Evidence backs making pseudoephedrine prescription-only to curb meth lab epidemic

By Guest Column

Some folks may recall when pseudoephedrine (PSE) could only be obtained by prescription before 1976. Two things were missing back then: millions of office visits to obtain PSE prescriptions and the methamphetamine lab epidemic. Two states took advantage of this historical truth and returned PSE to prescription-only. The results? Not surprisingly, astonishing drops in meth labs and no strong objection from consumers.

Prescription laws target only the small number of PSE-containing decongestants that are located "behind the counter." Nothing "on the shelf" is affected. PSE is not in any pediatric formulas and is not ideal for seniors because it elevates heart rates. Current law limits and logs PSE sales to each consumer because PSE is the essential ingredient needed to make D-methamphetamine, a highly addictive version of meth often made in a 2-liter soda bottle that generates hazardous fumes, toxic waste and sometimes explodes.

After Oregon and Mississippi returned PSE to a prescription there was little to no public outcry because pharmacists and physicians coordinated the transition well for allergy sufferers, and cold sufferers never lost any options "on the shelf."

Prescriptions for allergy sufferers were called in to pharmacies or rolled into the next office visit and 6-month refills were offered for convenience. Co-pays made the drug even cheaper for those with insurance and the retail price - $6 - didn't change for those who did not. Based on Oregon Medicaid stats, extra office visits were rare.

In Oregon, the total annual cost increase to Medicaid was less than $8,000. Compare this to the millions of dollars for meth lab clean-up, police response, court costs, rehab, incarceration, child protective services, and follow-up social services that Michigan taxpayers absorb. Add to this property damage and the costs to regional transferring hospitals, fire departments, emergency medical services and the millions in meth lab burn care each year. Meth labs not only drive up the cost of health care, they clearly drive up taxpayer burden. Returning PSE to prescription status will alleviate much of this expense for Michigan, as it has for Oregon and Mississippi.

Since enacting the law in 2006, Oregon's taxpayers have enjoyed a sustained dramatic decline in meth labs and property crime rates plummeted to a 50-year-low. Similarly, Mississippi has enjoyed a 67 percent decrease in meth labs since enacting their prescription law last summer. The law's ability to curb meth labs is limited only by surrounding states that still offer over-the-counter PSE. This obviously makes a compelling case for the entire nation to return PSE to a prescription. It has also prompted drug companies to go on the offensive.

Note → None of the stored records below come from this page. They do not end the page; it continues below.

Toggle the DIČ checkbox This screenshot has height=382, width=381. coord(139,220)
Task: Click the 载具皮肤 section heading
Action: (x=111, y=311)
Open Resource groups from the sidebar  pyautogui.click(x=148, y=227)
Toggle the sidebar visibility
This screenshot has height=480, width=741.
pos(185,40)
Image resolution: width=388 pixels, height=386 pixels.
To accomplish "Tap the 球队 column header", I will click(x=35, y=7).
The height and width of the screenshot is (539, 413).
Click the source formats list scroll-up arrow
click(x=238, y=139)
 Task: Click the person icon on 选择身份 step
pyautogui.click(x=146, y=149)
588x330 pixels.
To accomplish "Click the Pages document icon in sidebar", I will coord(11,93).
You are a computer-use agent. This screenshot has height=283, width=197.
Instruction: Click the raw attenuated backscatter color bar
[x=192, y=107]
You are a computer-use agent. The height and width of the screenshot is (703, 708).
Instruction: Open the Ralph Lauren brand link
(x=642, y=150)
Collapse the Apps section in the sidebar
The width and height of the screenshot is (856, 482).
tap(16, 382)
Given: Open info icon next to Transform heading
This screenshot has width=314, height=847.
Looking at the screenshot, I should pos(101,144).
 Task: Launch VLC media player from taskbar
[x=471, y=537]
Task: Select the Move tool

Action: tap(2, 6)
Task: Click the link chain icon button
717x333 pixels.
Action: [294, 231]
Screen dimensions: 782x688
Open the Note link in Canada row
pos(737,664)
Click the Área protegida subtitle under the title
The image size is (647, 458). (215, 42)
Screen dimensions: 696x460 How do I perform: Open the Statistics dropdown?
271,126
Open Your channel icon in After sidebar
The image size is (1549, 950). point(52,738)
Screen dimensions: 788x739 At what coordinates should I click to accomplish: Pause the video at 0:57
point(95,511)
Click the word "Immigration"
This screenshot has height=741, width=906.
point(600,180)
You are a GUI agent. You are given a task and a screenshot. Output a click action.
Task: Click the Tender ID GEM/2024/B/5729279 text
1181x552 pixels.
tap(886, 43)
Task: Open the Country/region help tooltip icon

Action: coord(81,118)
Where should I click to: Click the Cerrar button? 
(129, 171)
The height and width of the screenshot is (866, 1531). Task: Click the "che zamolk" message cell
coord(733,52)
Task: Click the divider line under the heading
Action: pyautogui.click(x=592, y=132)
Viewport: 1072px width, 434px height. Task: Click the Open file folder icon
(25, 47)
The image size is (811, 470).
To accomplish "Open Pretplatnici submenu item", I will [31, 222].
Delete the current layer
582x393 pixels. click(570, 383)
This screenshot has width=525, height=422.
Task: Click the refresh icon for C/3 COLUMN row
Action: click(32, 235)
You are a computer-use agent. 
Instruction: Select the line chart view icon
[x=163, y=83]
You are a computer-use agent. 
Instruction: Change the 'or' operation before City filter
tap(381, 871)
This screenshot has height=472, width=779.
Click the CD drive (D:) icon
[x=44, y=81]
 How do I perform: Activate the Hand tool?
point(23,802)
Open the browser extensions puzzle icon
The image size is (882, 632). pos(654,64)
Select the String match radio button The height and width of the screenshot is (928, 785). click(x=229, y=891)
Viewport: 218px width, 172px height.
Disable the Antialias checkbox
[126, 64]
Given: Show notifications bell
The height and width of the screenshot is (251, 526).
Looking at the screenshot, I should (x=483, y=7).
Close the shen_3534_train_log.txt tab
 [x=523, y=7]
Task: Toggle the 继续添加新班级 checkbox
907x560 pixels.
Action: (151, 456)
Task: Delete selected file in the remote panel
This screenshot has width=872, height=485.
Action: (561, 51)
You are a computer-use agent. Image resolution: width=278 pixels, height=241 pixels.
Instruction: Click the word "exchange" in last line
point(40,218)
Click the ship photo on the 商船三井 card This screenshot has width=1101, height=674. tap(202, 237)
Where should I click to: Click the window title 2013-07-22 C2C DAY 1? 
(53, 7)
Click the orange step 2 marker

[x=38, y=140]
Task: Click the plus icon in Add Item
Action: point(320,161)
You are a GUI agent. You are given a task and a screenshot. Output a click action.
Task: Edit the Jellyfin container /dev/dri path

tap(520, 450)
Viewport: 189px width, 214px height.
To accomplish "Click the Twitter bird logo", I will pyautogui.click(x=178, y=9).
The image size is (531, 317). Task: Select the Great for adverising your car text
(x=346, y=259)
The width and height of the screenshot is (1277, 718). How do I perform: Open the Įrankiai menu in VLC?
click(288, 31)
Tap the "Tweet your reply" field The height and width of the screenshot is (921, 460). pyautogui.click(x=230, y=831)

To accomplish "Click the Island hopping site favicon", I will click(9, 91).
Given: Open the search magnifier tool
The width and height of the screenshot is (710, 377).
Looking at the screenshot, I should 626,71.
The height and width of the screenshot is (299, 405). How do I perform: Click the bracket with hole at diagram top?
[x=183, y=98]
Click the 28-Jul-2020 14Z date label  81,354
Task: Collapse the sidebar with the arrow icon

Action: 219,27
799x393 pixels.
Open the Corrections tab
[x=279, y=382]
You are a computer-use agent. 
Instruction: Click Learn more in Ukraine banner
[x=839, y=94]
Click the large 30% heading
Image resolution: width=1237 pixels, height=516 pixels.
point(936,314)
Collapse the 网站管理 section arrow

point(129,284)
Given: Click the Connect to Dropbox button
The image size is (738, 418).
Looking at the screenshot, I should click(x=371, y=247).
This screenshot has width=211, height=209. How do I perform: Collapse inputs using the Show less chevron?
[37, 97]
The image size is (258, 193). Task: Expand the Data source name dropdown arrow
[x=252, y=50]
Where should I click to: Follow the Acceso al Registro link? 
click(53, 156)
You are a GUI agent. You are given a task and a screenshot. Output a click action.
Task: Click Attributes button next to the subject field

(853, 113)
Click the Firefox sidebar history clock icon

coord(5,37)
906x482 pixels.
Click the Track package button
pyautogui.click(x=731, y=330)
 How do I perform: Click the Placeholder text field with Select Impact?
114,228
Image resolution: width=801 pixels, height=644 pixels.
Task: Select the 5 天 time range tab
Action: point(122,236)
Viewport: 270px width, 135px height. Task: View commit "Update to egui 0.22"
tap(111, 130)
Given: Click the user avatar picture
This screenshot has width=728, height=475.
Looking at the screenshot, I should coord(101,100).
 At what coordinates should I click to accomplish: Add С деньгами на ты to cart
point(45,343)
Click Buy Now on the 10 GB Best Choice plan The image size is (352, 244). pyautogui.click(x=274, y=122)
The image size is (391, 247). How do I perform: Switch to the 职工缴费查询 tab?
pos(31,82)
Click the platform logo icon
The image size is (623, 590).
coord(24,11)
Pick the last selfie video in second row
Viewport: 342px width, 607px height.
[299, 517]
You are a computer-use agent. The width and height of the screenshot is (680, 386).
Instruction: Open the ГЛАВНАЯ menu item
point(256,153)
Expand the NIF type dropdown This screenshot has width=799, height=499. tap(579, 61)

To prevent a major dent in profits, drug lobbyists distract lawmakers from PSE prescription legislation with electronic tracking systems like NPLEx/MethCheck that block excessive PSE sales by linking pharmacies in a database system. These systems force meth cooks to hire a workforce to buy legal limits of PSE. The buyers are often paid in meth, making more addicts, more cooks, and still more meth labs.

After implementing electronic-tracking legislation, meth labs increased 34 percent in Arkansas, 164 percent in Oklahoma and Tennessee led the nation with a record 2,082 labs. Kentucky has seen their meth lab incidents skyrocket by 248 percent since implementing MethCheck.

Despite the obvious failure of electronic tracking, drug company lobbyists have been successful at steamrolling MethCheck into law in several states over the protests of public servants who are left to clean up more meth labs with less money. Several states have recently enacted this disastrous legislation but have yet to implement it. State Sen. John Proos just introduced a bill that would mandate MethCheck in Michigan.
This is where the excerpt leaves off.